Analysis of document categories reveals that extraction difficulty is jointly determined by average document length, structural complexity, and domain language, rather than any single factor.

Implications and Future Directions

MuDABench sets a rigorous testbed for scalable, agentic document analysis workflows targeting analytical QA with high compositional complexity. The persistent gap between agentic workflows and human expertise underscores the limitations of current LLMs and RAG systems in domain-sensitive planning, robust extraction, and cross-document aggregation. Practical implications include the need for advancements in document parsing, schema robustness, and metadata-driven query decomposition.

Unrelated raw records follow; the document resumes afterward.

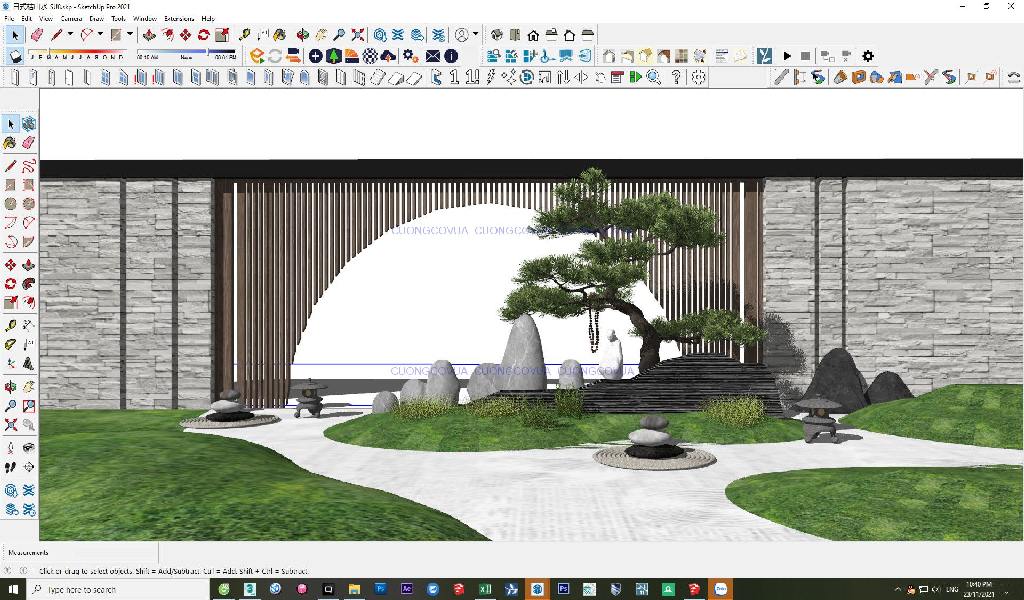Toggle shadows display on or off

tap(16, 56)
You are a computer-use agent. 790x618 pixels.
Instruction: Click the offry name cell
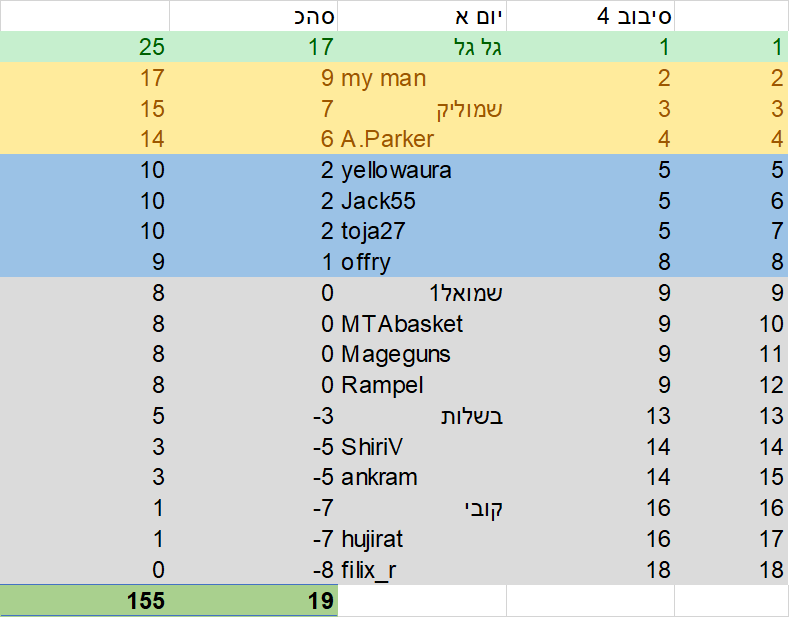pyautogui.click(x=422, y=262)
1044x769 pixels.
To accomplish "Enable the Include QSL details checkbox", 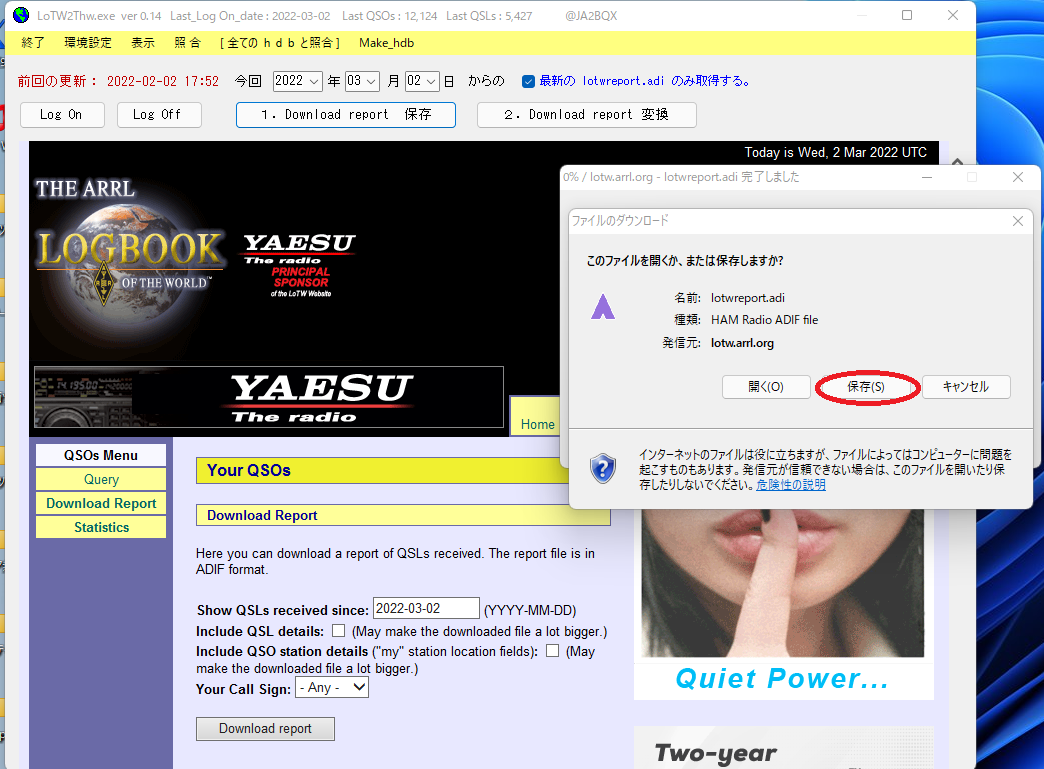I will coord(338,630).
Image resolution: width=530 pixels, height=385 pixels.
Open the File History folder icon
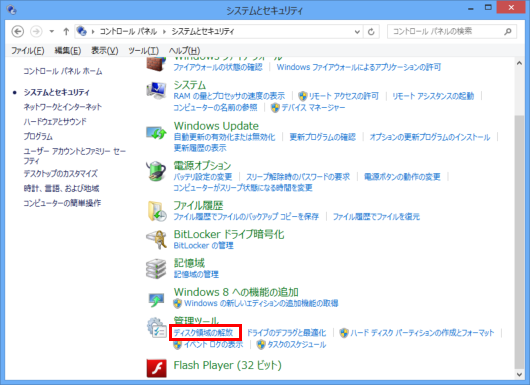157,211
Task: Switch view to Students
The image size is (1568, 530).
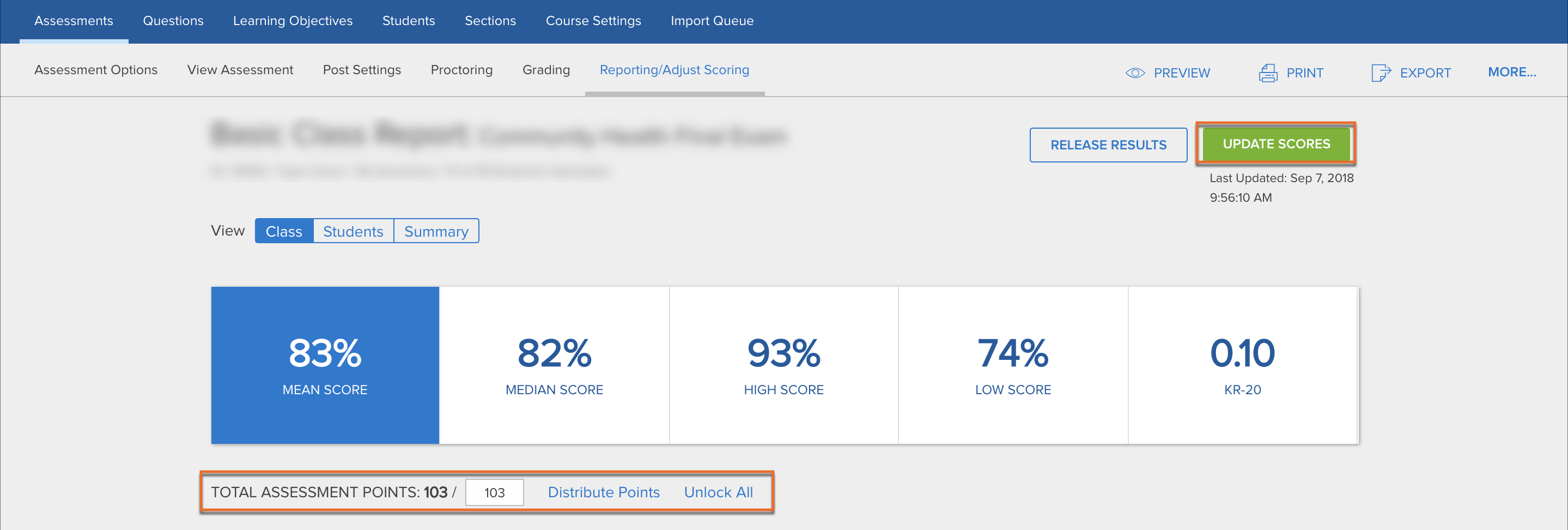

Theoretical implications extend to the study of context limitations, modular decomposition strategies, and evaluation protocols for multi-agent reasoning across semi-structured repositories. The benchmark's process-oriented metrics could inform the design of future diagnostic signals and evaluation pipelines for long-context QA.

Further research should explore domain adaptation strategies, hierarchical memory mechanisms, and tighter integration between planning, extraction, and aggregation modules. Addressing the extraction bottleneck for complex document formats and improving domain-specific reasoning capacity represent immediate areas for investigation.

Conclusion

MuDABench operationalizes the transition from snippet-based retrieval to large-scale analytical QA over semi-structured document collections. It reveals fundamental challenges in extraction, aggregation, and planning for RAG and agentic LLM-based systems, motivating future advances in scalable document analysis, modular multi-agent workflows, and robust metadata-driven reasoning architectures.